Nos papeis principais, a família inteira, pai, mãe, filho e
filha, e seus diferentes fragmentos de sentido compõem a narrativa.
Um roteiro polissêmico. Cada qual com sua frustração,
contradição, dor e delicia. Todos enfrentando as dificuldades de uma família
negra, classe média baixa, em um Brasil em tempos de Bolsonaro, o que a
televisão da família não nos deixa escapar e confrontar com os sentidos que emergem
de tal cenário sociopolítico.
O filho quer ser um astrofísico, a filha é uma ....
homossexual (não me lembro de indicarem a profissão ou qualquer outra
característica identitária), a mãe uma doméstica e o pai um porteiro. Daí se
irradiam múltiplos conflitos e sentidos, que bem conversam entre si. E conosco.
A trilha sonora reflete bem esta polissemia e também dialoga
com o filme, personagens e sua trama pessoal. Indo do funk ao samba, os
personagens traçam sua história particular na medida de seus sonhos, dos mais
terrenos e cotidianos aos intergalácticos.
Como a mãe diarista, que precisa de mais clientes; a filha
homossexual que quer sair de casa e morar com sua amante ou o pai que sonha com
uma carreira futebolística estelar para seu pequeno, que sonha, este, visitar
outro planeta, através da missão espacial, Marte 1!

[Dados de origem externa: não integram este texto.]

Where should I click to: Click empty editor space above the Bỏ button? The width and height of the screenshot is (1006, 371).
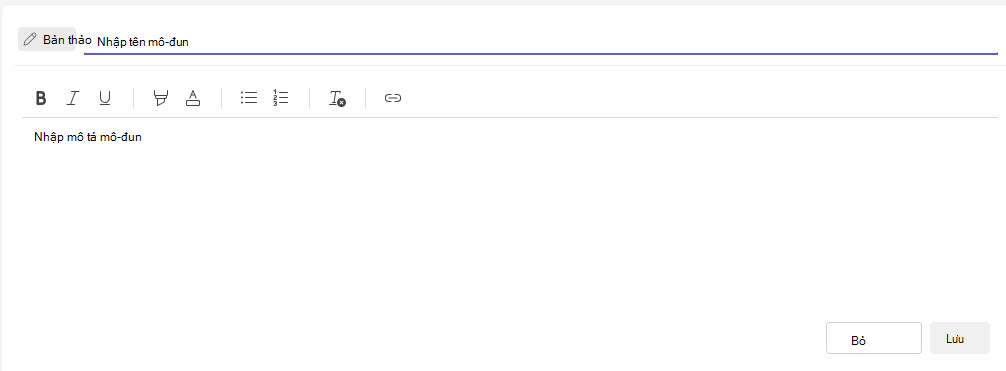pyautogui.click(x=874, y=282)
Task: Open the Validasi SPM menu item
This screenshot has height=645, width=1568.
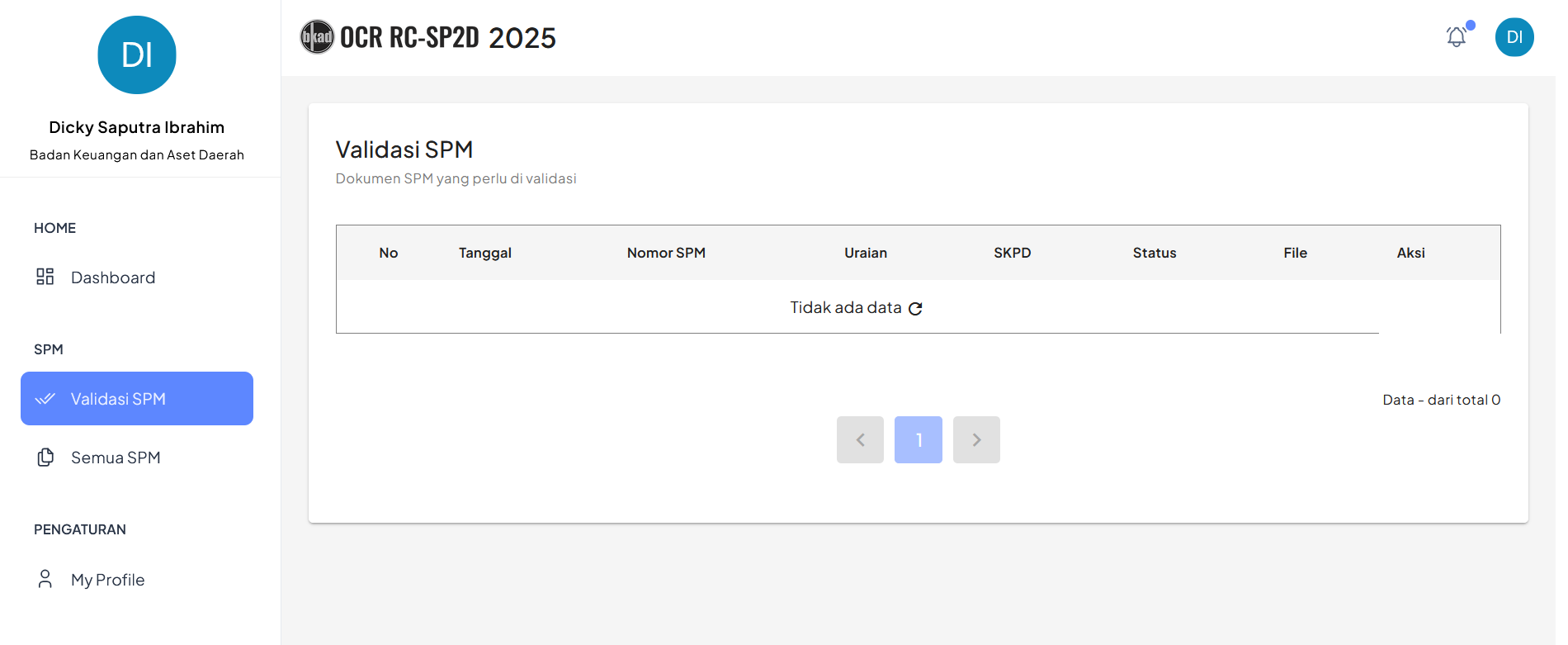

Este filme sensível e polissêmico me conectou imediatamente
a uma frase que li por aí: existe um universo em cada casa. Sua abordagem de
relações familiares em sua inteireza nos posiciona como que defronte a um
espelho, apesar de todas as diferenças ali retratadas. É uma família, tão peculiar quanto a nossa,
quanto todas. Igual, mas (muito) diferente.
Merece nota a cumplicidade dos irmãos, dentro de seus
infinitos particulares. Nada parecidos, em nada, um se identifica na diferença
do outro e ponto. E isto é suficiente para se entenderem plenamente.
Obstáculos, dilemas e travessias de relações humanas guardam
uma dignidade muito forte pela simples identidade. Todos temos conflitos
internos (e externos) e tendemos a nos reconhecer na dificuldade do outro.
É tão bom sentir que a gente cabe no mundo, fala sério?
Marte 1, com direção de Gabriel Martins, teve sua estreia internacional no Festival de Sundance e foi o filme brasileiro escolhido para concorrer à vaga nos candidatos ao Oscar de Filme Estrangeiro. Mas não rolou. Merecido era, quer dizer, é, sobretudo frente à abordagem de tantas questões sociais prementes no Brasil, mas, e os outros candidatos?